Local News Articles

DUD Applies for TRLP Funding to Build Water Plant

January 7, 2014
by: 
Dwayne Page
DeKalb Utility District

The DeKalb Utility District, having already secured loans and grants through USDA Rural Development and the Appalachian Regional Commission to help fund the construction of its own water treatment plant is now seeking additional help through the Tennessee Revolving Loan Program rather than the bond market.

The DUD board held a public hearing Thursday night, January 2 at its office in Smithville. "The purpose of the public hearing was to solicit comments from the public for the state revolving loan fund which will partially fund the water treatment plant project instead of going to the private bond market. This is a much better deal. The interest rates are much less than what they are on the private bond market and the district would get $500,000 in debt forgiveness (grant) money. This loan program, if approved, would fund basically half of the project so from a financial point of view it's a great deal for the district," said Buddy Koonce, the DUD's utility engineer in an interview with WJLE after the hearing.

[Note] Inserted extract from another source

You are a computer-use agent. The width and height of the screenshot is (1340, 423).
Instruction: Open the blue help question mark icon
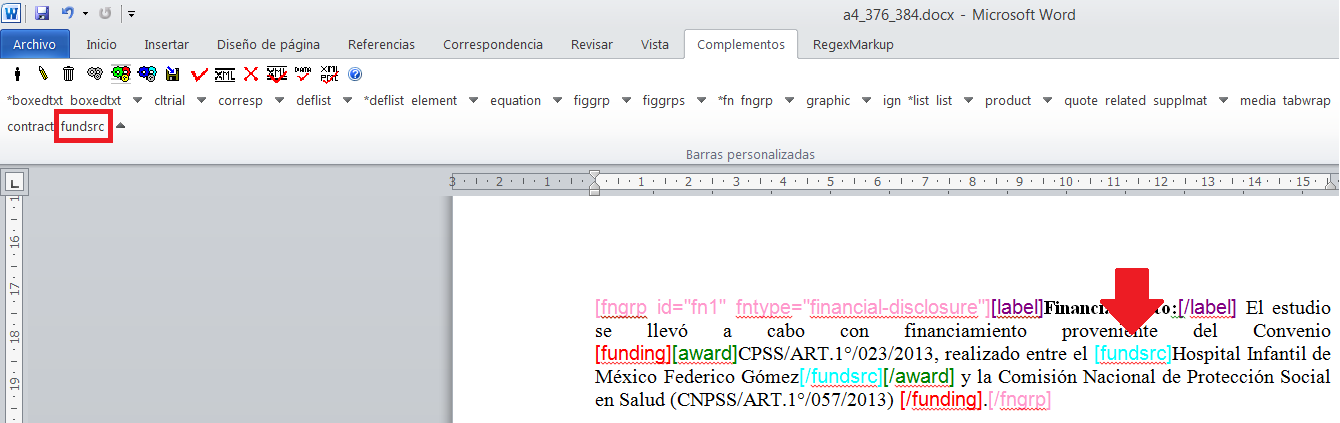[355, 74]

DeKalb Utility District plans to construct a water treatment plant near Holmes Creek Road with a storage capacity of three million gallons a day. The DUD has initially been approved for storage of two million gallons a day.

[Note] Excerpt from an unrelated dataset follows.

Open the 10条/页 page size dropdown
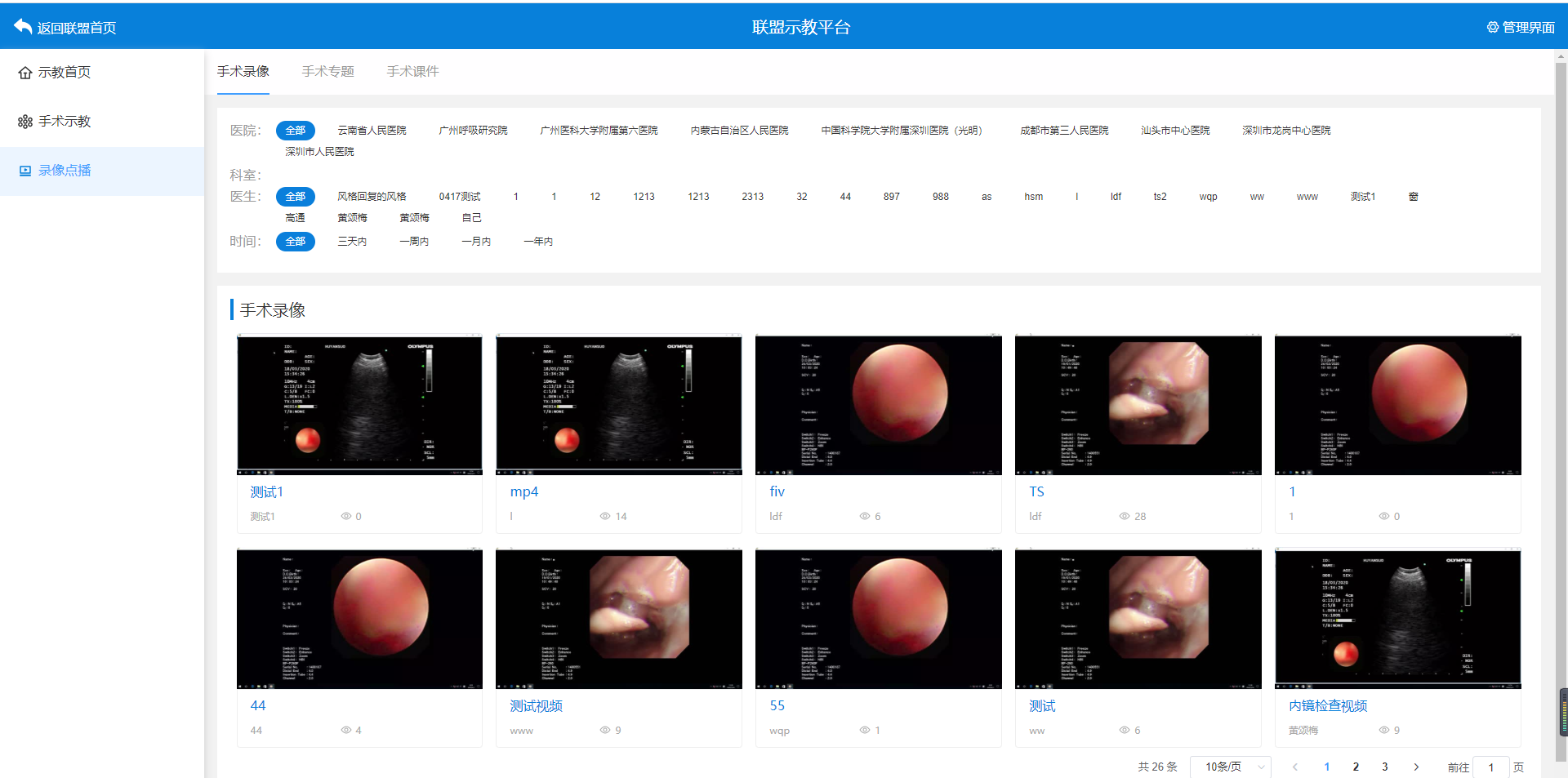 pos(1230,767)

Over the last two years the DUD has lined up several million dollars in loan/grant funding for building the water plant and related infrastructure including a USDA Rural Development $5,000,000 loan/ $1,250,000 grant and a $500,000 grant from the Appalachian Regional Commission.

In May 2012, the DUD board adopted a bond resolution for the authorization and issuance of waterworks revenue refunding and improvement bonds not to exceed $9-million 250-thousand dollars in an aggregate principal amount for the water treatment plant project. But if the DUD is approved for funding through the Tennessee Revolving Loan Program, bonds will not be necessary. "With this money, we will not have to visit the bond market. That is taken completely out of the picture, " said DUD Manager Jon Foutch.

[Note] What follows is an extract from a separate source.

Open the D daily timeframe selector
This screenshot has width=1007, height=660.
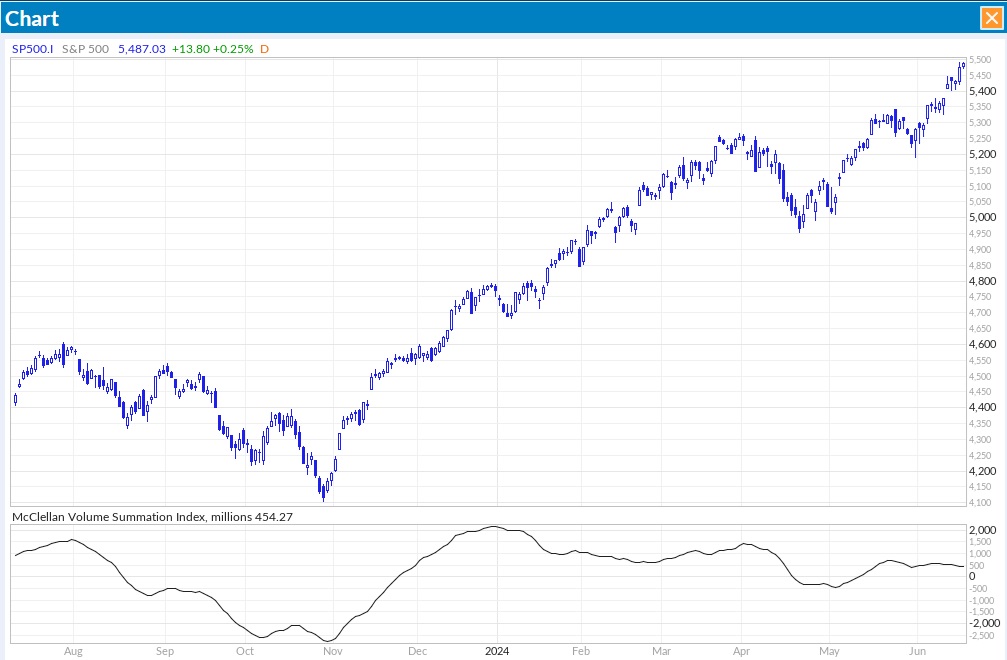(x=265, y=48)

The State Revolving Fund Loan Program, through the Tennessee Department of Environment and Conservation, provides low-interest loans to cities, counties, utility districts, and water/wastewater authorities for the planning, design, and construction of drinking water facilities.

"The project consists of a two million gallon a day water treatment plant, raw water intake, transmission lines from the intake up to the water plant, and transmission lines out to the distribution system. As part of the project, we've got lines in basically the southern part of DeKalb County to tie in some parts of the distribution system," said Koonce during the public hearing.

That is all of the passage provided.